Benjamin Machinist, New York City, for appellants.

Cohen & Weiss, New York City, Bruce H. Simon, Robert S. Savelson and Frank M. Aiello, New York City, of counsel, for appellees Local 802 and representative individuals.

Cohn & Glickstein, New York City, Jerome B. Lurie and Roger S. Hayes, New York City, of counsel, for appellees Local 3 and representative individuals.

Before MOORE, FRIENDLY and HAYS, Circuit Judges.

PER CURIAM:


Appellants brought this action in the United States District Court for the Eastern District of New York under Section 303 of the Labor Management Relations Act, 29 U.S.C. § 187 (1964). The amended complaint alleges that defendants engaged in illegal picketing, illegal secondary activities, and an illegal work stoppage, all in violation of Section 8(b) of the National Labor Relations Act, 29 U.S.C. § 158(b) (1964).

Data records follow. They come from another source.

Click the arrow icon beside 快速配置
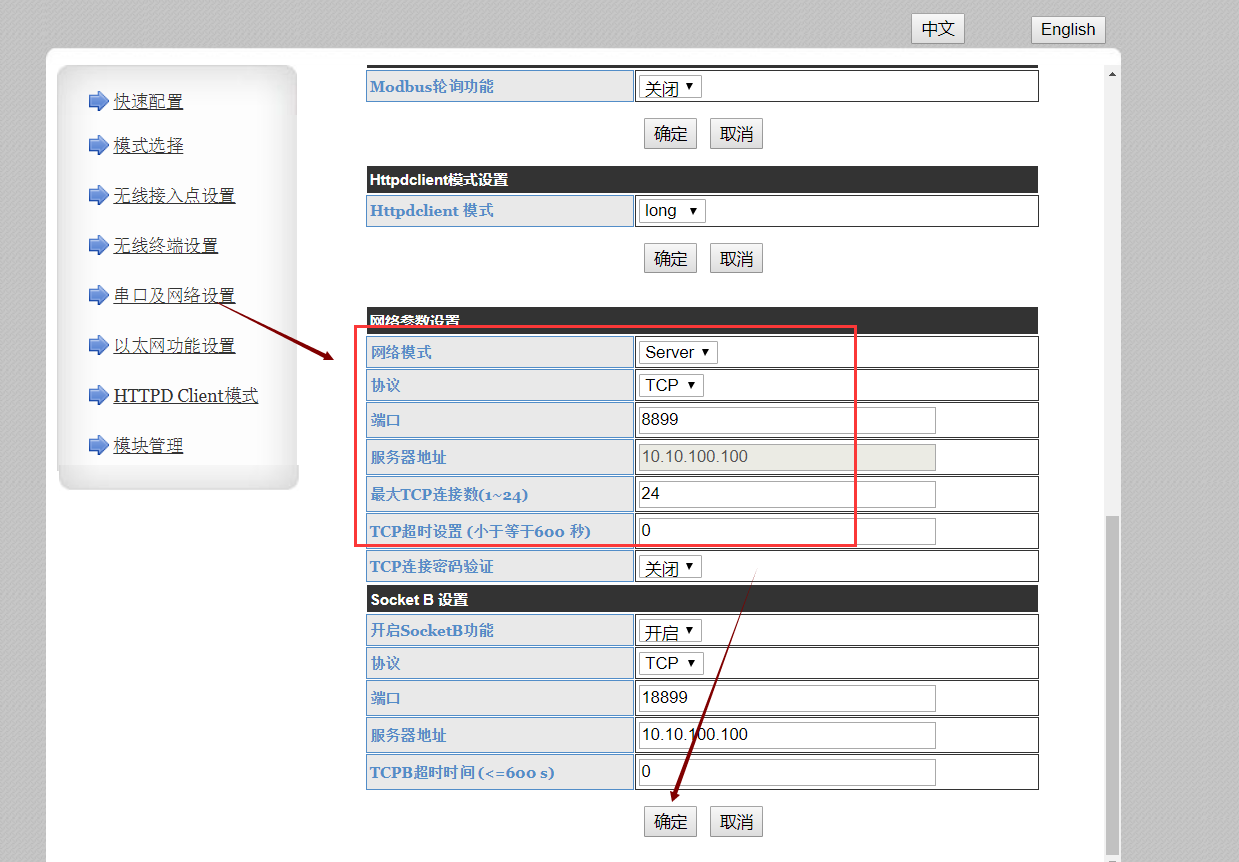 [98, 101]
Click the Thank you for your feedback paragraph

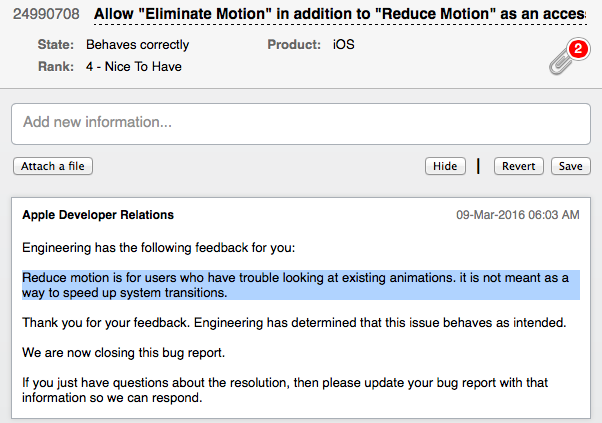pyautogui.click(x=295, y=323)
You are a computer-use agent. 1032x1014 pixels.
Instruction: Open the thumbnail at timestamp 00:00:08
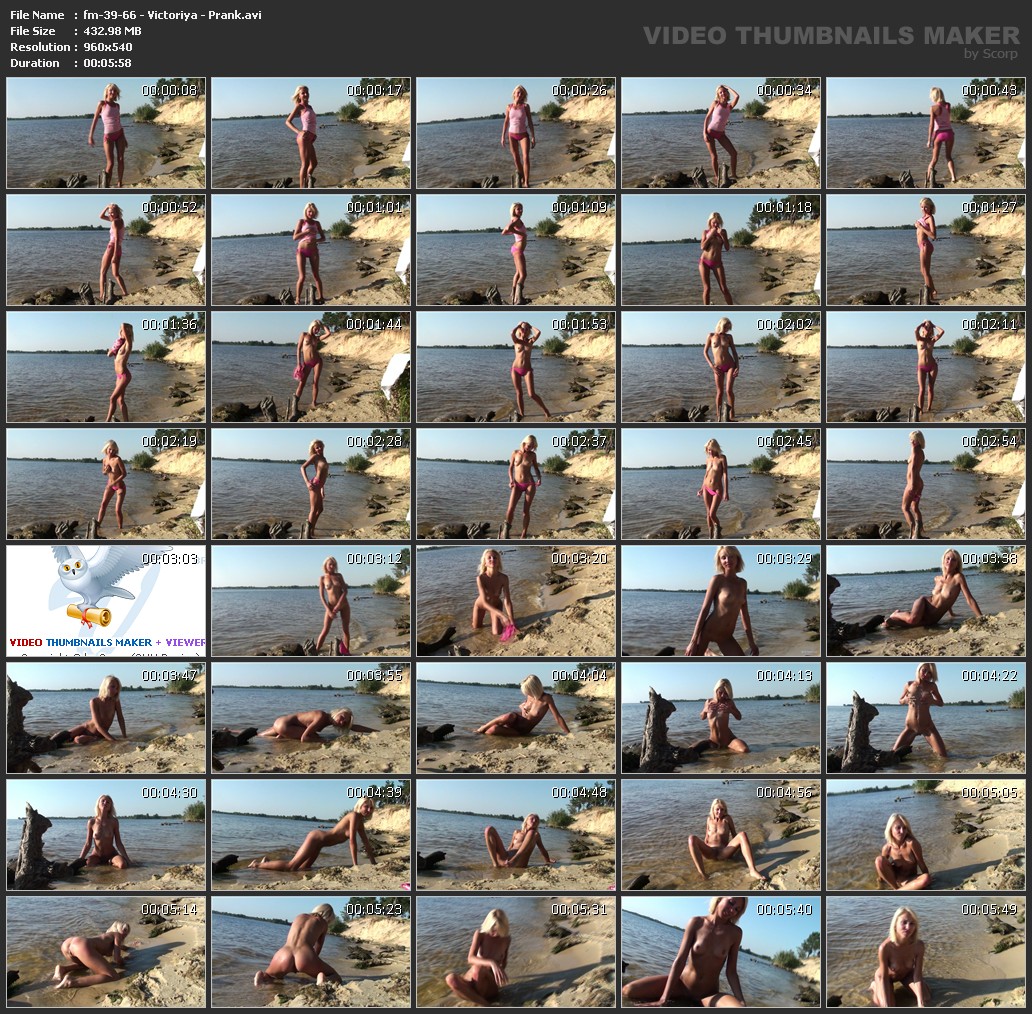coord(106,133)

Of critical importance to the dispute was whether Kipbea and H. & L. were one or two enterprises, which turned in part on why Kipbea had moved its bakery from the Bronx to Mamaroneck and had limited its scope of operations, with H. & L. thereafter performing the remainder of Kipbea's former operations. The court found that although Kipbea had been removed from the Bronx for valid business reasons, and not to escape the Local 3 contract, Kipbea and H. & L. were, in substance, a unitary enterprise. It also found that the activities of Local 3 were directed to retaining for its employees the jobs they had held with Kipbea in the Bronx bakery. It concluded that neither of the defendants had committed an unfair labor practice for which appellants could recover damages, and dismissed the complaint.

The findings of the district court are certainly not clearly erroneous.

The judgment of the district court dismissing appellants' complaint is affirmed.